(WHAT THE TASK ASKS): Render the lines of the entries as a JSON list of strings, one string per line, with blank lines left out. Begin at the line that contains "Viewport: 537px width, 395px" and stop after the line that contains "Action: (533, 128)".

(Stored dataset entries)

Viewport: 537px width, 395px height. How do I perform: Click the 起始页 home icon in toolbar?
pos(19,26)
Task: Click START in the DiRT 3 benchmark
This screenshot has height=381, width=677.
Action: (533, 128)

--

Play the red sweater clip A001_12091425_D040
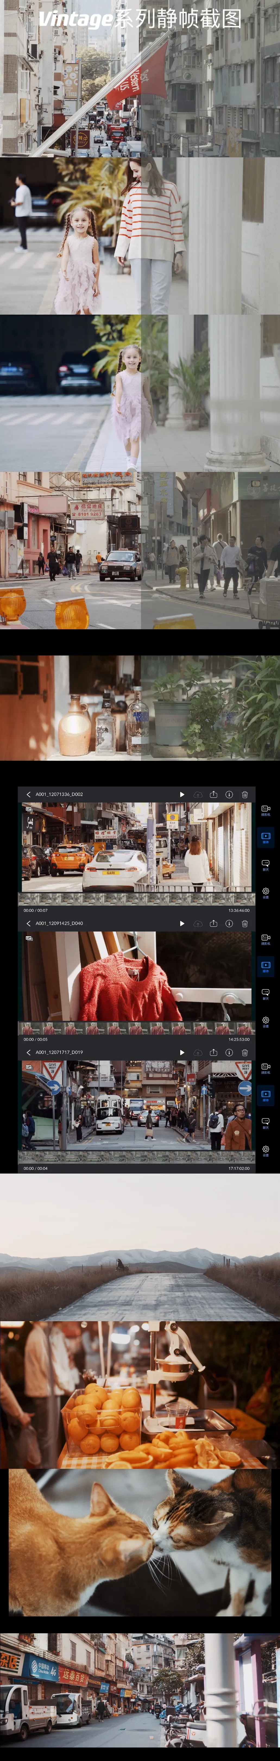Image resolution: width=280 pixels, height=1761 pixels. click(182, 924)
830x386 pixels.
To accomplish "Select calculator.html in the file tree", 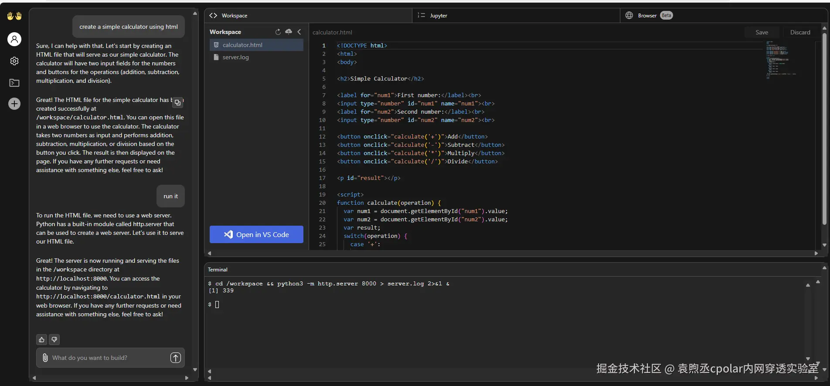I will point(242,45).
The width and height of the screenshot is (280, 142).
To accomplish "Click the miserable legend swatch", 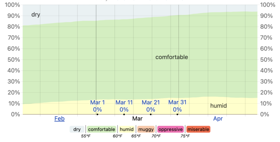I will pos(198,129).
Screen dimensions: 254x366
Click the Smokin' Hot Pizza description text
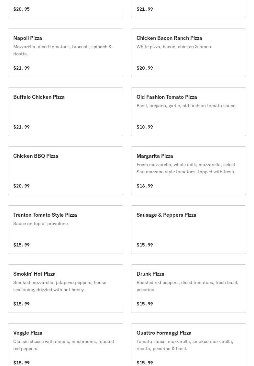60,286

(RESULT OF THIS EXERCISE):
[
  "Viewport: 537px width, 395px height. How do I perform: Click the 起始页 home icon in toolbar?",
  "pos(19,26)",
  "Task: Click START in the DiRT 3 benchmark",
  "This screenshot has height=381, width=677.",
  "Action: (533, 128)"
]